慶長5年4月美作(その2)
「しばらく我が家で預かりましょう」
井口長兵衛が助け船を出して、その日にうちに、捨丸は城下の長兵衛の屋敷に引き取られた。
翌日から、捨丸も加わった新免衆の苛烈な軍事教練がはじまった。
選ばれた若い新免衆三十名が、甲冑をつけ、槍を肩に、城の裏山まで駆け登り、そこで槍を千回突き、真剣の素振りを千回やった。
昼からは、城内の馬場で、甲冑に槍を抱えて騎馬に跨り、縦横に駆ける訓練をした。
それは、幼少のころから、父の無二斎や兄の弁之助と鍛えた剣術とはまた違った、戦場で戦うための武士の嗜みでもあった。

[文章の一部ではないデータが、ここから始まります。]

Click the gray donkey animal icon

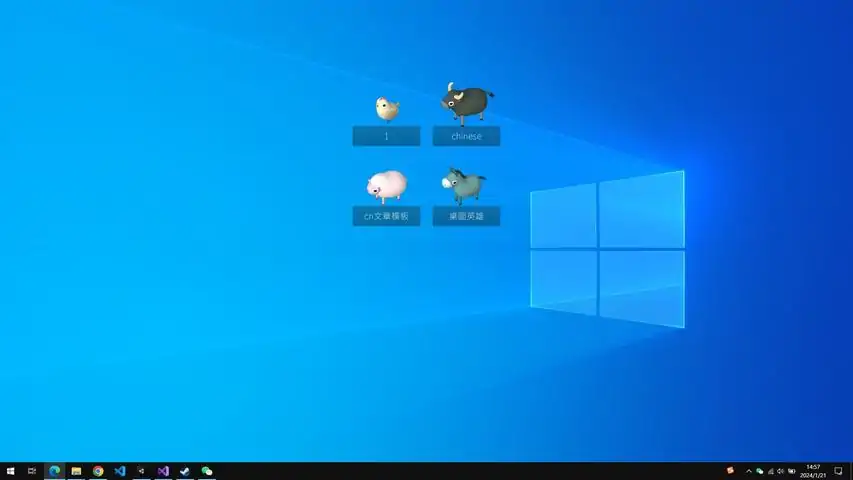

もはや天下簒奪の野心を隠そうとしない五大老筆頭の徳川家康と、秀吉恩顧の大名との鍔迫り合いのさまが、時々刻々と作州にも伝わってきた。
両者の間での大戦は不可避、と誰もが信じていた。
そんなある日の昼下がり、捨丸は奥方に呼ばれて、城に上がった。
広間の正面に、奥方と伊賀守嫡男の長春の正室・由利姫が座った。
無二斎が、倒れた白拍子が産んだ子を宮本村でひそかに育て、武者修行に但馬へ出かけ、秋山小兵衛に勝ったが野武士にさらわれ、因幡の銀山の遊郭に奴隷として売られ、さらには仇と狙う玄蕃との死闘などの身の上話をすると、ふたりは身を乗り出して聞き入った。

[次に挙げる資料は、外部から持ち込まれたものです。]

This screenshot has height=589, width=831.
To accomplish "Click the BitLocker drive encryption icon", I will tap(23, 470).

「かねてよりの噂では、わらわの目を恐れた殿が、孕んだ妾を無二斎に斬らせたそうではないか。何と非道なことよ」
奥方は、ここでも目に涙を浮かべた。
「無二斎が、そなたをこの世に生ましめたのは神の慈悲であろう。しかも、そなたは母を殺した無二斎を責めるどころか、育ててくれたことを感謝さえしておる。これは、神の愛が、生まれながらにしてそなたの中に備わっているからではないかの」
奥方は、半ば百合姫に、半ば捨丸に向かって言った。
「備前明石家から嫁いできた姫が、キリシタンの教えをもたらしてくれた。姫の叔父御の岡山城家老職の明石掃部守さまが敬虔な信者での。しかし、殿と長春は、このすばらしい教えを信じようとはせぬ。捨丸は、キリシタンの教えをを知っておるか?」
「いえ、何も」
「そうか。ならば、姫に教えてもらうがよい」
と奥方は、百合姫を見やった。
その百合姫は、小首を傾げて微笑んだ。
驚くほどの美貌の女性ではないが、つぶらな瞳の奥に、知恵の光が輝いているのがたやすく見てとれた。

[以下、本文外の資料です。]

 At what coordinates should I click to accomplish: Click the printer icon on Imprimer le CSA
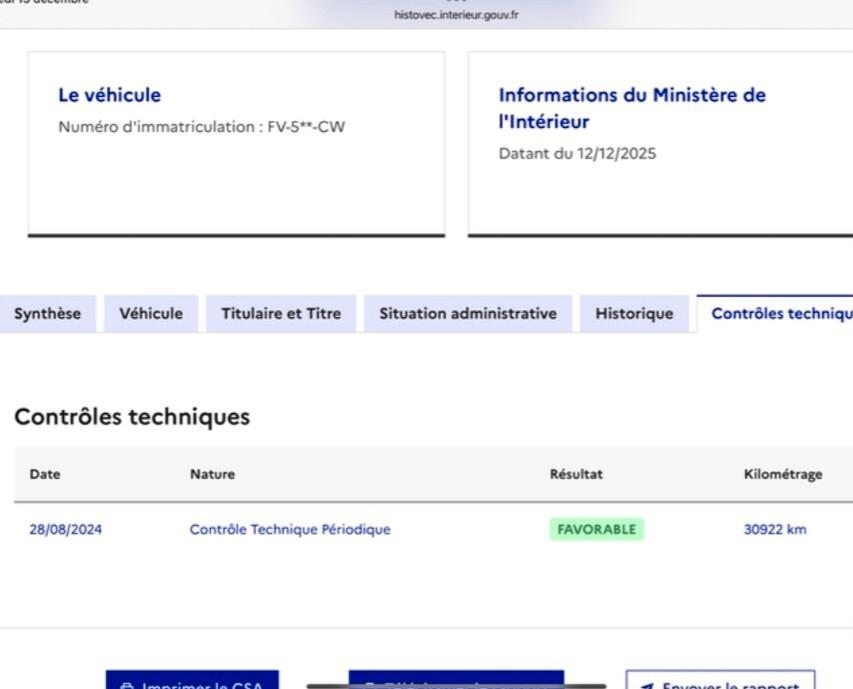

「教える、などと。わらわなどには・・・。初めから司祭さまに導いていただければよいのですが。司祭はみな捕縛して十字架に架け、キリシタン信者は、両耳と鼻を削ぎ落せ、との太閤さまのご命令です。間もなく、司祭さまも信者もこの国から消え失せましょう」
百合姫は、悲しそうな顔をした。